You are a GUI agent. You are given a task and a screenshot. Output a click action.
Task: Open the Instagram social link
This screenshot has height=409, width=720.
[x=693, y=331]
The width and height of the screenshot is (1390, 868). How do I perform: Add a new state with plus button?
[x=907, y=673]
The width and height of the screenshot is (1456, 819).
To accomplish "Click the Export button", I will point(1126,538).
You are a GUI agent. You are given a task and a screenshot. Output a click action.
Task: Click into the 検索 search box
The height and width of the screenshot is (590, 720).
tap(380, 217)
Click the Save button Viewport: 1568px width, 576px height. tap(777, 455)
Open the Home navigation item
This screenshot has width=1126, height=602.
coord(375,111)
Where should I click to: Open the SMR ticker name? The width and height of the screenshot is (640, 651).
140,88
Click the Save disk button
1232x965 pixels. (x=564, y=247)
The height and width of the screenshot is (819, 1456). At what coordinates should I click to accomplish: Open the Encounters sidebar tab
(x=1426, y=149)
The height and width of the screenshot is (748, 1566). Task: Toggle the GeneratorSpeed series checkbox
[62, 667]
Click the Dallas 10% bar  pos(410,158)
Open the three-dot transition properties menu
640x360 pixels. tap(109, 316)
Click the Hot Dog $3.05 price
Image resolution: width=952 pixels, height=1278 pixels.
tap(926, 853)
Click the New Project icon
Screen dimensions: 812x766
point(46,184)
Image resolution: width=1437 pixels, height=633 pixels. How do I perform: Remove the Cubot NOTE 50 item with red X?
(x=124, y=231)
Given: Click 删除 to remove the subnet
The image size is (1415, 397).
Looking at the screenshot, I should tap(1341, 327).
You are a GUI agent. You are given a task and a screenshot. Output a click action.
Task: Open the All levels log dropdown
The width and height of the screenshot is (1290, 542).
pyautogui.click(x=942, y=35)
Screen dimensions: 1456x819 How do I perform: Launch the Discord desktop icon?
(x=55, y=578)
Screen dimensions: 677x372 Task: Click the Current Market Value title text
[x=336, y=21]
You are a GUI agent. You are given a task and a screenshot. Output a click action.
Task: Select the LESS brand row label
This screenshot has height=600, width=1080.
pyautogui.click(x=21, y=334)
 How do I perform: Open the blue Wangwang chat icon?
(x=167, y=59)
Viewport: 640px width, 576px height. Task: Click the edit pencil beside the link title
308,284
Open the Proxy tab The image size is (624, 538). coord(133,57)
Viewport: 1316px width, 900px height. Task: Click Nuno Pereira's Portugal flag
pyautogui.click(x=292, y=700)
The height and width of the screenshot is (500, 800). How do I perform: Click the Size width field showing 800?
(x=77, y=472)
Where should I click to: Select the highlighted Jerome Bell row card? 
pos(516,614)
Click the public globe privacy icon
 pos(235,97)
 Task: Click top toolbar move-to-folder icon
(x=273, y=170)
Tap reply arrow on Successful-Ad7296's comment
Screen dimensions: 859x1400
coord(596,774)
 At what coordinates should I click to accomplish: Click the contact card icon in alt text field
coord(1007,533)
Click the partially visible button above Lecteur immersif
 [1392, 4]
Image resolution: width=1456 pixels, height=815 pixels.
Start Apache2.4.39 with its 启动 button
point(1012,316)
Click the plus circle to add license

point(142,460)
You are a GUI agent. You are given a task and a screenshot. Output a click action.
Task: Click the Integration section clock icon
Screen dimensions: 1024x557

| THE PROBLEM |
Please write out the records above again, swapping every "GUI agent" for "UI assistant" and leaving everything else unchanged.

| THE REPLY |
You are a UI assistant. You are given a task and a screenshot. Output a click action.
Task: Open the Instagram social link
This screenshot has height=409, width=720.
[x=693, y=331]
The width and height of the screenshot is (1390, 868). How do I perform: Add a new state with plus button?
[x=907, y=673]
The width and height of the screenshot is (1456, 819).
To accomplish "Click the Export button", I will point(1126,538).
You are a UI assistant. You are given a task and a screenshot. Output a click action.
Task: Click into the 検索 search box
The height and width of the screenshot is (590, 720).
tap(380, 217)
Click the Save button Viewport: 1568px width, 576px height. tap(777, 455)
Open the Home navigation item
This screenshot has width=1126, height=602.
coord(375,111)
Where should I click to: Open the SMR ticker name? The width and height of the screenshot is (640, 651).
140,88
Click the Save disk button
1232x965 pixels. (x=564, y=247)
The height and width of the screenshot is (819, 1456). At what coordinates should I click to accomplish: Open the Encounters sidebar tab
(x=1426, y=149)
The height and width of the screenshot is (748, 1566). Task: Toggle the GeneratorSpeed series checkbox
[62, 667]
Click the Dallas 10% bar  pos(410,158)
Open the three-dot transition properties menu
640x360 pixels. tap(109, 316)
Click the Hot Dog $3.05 price
Image resolution: width=952 pixels, height=1278 pixels.
tap(926, 853)
Click the New Project icon
Screen dimensions: 812x766
point(46,184)
Image resolution: width=1437 pixels, height=633 pixels. How do I perform: Remove the Cubot NOTE 50 item with red X?
(x=124, y=231)
Given: Click 删除 to remove the subnet
The image size is (1415, 397).
Looking at the screenshot, I should tap(1341, 327).
You are a UI assistant. You are given a task and a screenshot. Output a click action.
Task: Open the All levels log dropdown
The width and height of the screenshot is (1290, 542).
pyautogui.click(x=942, y=35)
Screen dimensions: 1456x819 How do I perform: Launch the Discord desktop icon?
(x=55, y=578)
Screen dimensions: 677x372 Task: Click the Current Market Value title text
[x=336, y=21]
You are a UI assistant. You are given a task and a screenshot. Output a click action.
Task: Select the LESS brand row label
This screenshot has height=600, width=1080.
pyautogui.click(x=21, y=334)
 How do I perform: Open the blue Wangwang chat icon?
(x=167, y=59)
Viewport: 640px width, 576px height. Task: Click the edit pencil beside the link title
308,284
Open the Proxy tab The image size is (624, 538). coord(133,57)
Viewport: 1316px width, 900px height. Task: Click Nuno Pereira's Portugal flag
pyautogui.click(x=292, y=700)
The height and width of the screenshot is (500, 800). How do I perform: Click the Size width field showing 800?
(x=77, y=472)
Where should I click to: Select the highlighted Jerome Bell row card? 
pos(516,614)
Click the public globe privacy icon
 pos(235,97)
 Task: Click top toolbar move-to-folder icon
(x=273, y=170)
Tap reply arrow on Successful-Ad7296's comment
Screen dimensions: 859x1400
coord(596,774)
 At what coordinates should I click to accomplish: Click the contact card icon in alt text field
coord(1007,533)
Click the partially visible button above Lecteur immersif
 [1392, 4]
Image resolution: width=1456 pixels, height=815 pixels.
Start Apache2.4.39 with its 启动 button
point(1012,316)
Click the plus circle to add license

point(142,460)
You are a UI assistant. You are given a task and a screenshot. Output a click action.
Task: Click the Integration section clock icon
Screen dimensions: 1024x557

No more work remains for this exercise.